■ Task objective
From the data below, copy exactly the lines that lie between the one holding "This screenshot has height=803, width=639." and the one holding "Task: Click the notifications", including both, and nothing more.

■ Material for this task
*** Begin section ***
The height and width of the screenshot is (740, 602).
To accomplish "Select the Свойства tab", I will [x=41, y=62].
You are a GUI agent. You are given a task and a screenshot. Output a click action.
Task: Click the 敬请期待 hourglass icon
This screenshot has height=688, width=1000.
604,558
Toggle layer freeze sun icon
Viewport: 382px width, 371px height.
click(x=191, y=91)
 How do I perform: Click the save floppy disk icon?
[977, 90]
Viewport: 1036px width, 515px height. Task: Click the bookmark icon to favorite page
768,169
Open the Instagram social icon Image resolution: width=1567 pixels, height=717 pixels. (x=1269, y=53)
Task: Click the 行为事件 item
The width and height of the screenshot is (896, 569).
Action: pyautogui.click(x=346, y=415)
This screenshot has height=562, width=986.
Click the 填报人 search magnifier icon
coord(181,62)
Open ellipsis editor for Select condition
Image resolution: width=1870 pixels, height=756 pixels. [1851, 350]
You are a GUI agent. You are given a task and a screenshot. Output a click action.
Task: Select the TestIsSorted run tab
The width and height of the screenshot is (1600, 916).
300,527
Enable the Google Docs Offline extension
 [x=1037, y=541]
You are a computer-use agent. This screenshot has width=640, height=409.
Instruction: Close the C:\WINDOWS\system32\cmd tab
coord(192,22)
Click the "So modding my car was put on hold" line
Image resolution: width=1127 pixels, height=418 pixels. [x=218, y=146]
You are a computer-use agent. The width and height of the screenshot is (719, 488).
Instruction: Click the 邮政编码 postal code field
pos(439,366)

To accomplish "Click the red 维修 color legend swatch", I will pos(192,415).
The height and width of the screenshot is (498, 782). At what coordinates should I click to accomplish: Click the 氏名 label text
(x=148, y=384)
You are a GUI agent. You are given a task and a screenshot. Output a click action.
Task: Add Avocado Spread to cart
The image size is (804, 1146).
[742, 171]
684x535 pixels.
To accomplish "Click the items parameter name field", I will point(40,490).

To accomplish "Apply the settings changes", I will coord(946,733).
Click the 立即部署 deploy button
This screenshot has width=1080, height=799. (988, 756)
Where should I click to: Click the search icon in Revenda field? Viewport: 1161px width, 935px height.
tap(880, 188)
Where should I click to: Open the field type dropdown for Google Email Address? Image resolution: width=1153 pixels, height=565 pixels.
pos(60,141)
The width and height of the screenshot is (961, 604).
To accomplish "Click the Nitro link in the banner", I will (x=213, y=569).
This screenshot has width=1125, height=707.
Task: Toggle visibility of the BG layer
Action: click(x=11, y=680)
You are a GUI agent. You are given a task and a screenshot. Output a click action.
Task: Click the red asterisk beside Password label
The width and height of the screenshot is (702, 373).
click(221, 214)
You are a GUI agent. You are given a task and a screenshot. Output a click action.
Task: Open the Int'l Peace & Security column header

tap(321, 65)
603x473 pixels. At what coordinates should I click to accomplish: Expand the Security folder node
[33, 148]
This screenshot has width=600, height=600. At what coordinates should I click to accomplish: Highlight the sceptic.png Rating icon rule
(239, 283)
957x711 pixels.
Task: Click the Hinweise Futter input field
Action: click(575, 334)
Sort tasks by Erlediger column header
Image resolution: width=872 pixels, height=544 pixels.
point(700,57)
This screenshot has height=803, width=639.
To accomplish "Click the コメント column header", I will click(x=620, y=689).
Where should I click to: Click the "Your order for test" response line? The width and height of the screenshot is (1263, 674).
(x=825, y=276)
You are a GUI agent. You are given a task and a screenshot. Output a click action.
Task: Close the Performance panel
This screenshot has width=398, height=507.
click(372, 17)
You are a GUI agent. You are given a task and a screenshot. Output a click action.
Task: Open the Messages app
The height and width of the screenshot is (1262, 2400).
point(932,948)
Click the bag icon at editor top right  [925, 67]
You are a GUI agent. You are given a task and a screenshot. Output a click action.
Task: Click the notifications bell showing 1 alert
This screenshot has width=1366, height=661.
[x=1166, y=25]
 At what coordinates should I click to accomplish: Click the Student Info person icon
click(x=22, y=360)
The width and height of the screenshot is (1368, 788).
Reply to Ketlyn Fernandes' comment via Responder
*** End section ***
■ Response
This screenshot has height=803, width=639.
To accomplish "Click the コメント column header", I will click(x=620, y=689).
Where should I click to: Click the "Your order for test" response line? The width and height of the screenshot is (1263, 674).
(x=825, y=276)
You are a GUI agent. You are given a task and a screenshot. Output a click action.
Task: Close the Performance panel
This screenshot has width=398, height=507.
click(372, 17)
You are a GUI agent. You are given a task and a screenshot. Output a click action.
Task: Open the Messages app
The height and width of the screenshot is (1262, 2400).
point(932,948)
Click the bag icon at editor top right  [925, 67]
You are a GUI agent. You are given a task and a screenshot. Output a click action.
Task: Click the notifications bell showing 1 alert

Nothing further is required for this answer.